The TRX Suspension Trainer is based on a few simple principles. The first is that it can be used anywhere, from a hook in a home gym to a tree in any park in the country. The resistance comes from the user's own body weight. With a few simple straps, hundreds of exercises are possible.

Randy Hetrick developed the TRX system based on a concept he rigged during a deployment. (Randy Hetrick/Twitter)

It's come a long way from the nylon webbing Hetrick first used to jerry-rig a new workout while deployed with his fellow SEALs in 1997. Hetrick integrated the best ideas for improvement from his team. After leaving the Navy, he attended business school at Stanford, where he further developed the TRX system with the help of Stanford's other disciplines.
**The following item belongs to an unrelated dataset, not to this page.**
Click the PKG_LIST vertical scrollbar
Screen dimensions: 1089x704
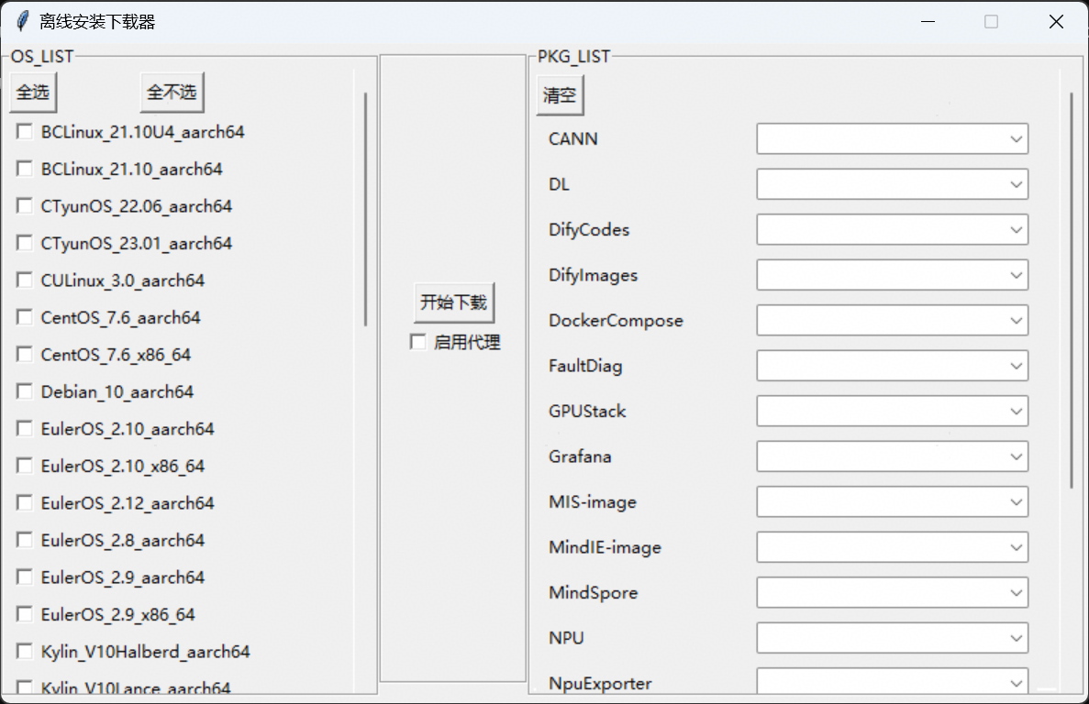[1071, 289]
After graduating, he raised $350,000 in capital to build the product and brand that is ubiquitous in gyms today. Developing programs and products to continue training current service members -- and helping veterans like himself and his employees -- just makes sense.

"I'm a veteran of 28 years," said the former Sgt. Maj. Rob Lively, who will head the company's government-oriented effort. "You know, I've got my fair share of wear and tear that service will bring you. I need different things, a veteran needs different things ... joint mobility, movement patterns, pain reduction. You can have these things and be healthy."

The company hasn't yet developed an elite training set specifically for military and first responders, but is working on developing one that fits the specific needs of the "win-at-all-costs" professions.